Saved data entries:

----------

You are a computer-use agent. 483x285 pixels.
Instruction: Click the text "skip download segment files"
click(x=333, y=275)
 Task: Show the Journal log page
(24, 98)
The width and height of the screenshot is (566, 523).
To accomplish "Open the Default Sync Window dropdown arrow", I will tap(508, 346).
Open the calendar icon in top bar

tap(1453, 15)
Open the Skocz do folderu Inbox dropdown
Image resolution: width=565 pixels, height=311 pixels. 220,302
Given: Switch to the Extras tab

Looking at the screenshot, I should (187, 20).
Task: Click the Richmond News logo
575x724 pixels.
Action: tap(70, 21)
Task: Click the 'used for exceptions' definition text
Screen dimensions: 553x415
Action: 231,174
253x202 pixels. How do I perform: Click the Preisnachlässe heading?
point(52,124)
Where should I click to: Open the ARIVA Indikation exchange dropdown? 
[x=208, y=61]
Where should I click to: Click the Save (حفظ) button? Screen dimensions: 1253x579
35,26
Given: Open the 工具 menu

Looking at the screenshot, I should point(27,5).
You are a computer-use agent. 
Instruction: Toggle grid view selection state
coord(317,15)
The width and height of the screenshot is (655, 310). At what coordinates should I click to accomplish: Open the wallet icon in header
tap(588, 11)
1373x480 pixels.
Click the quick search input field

----------

Activity
Gather each line of the records holding the string "agent".

Result of the task
You are a computer-use agent. 483x285 pixels.
You are a computer-use agent. 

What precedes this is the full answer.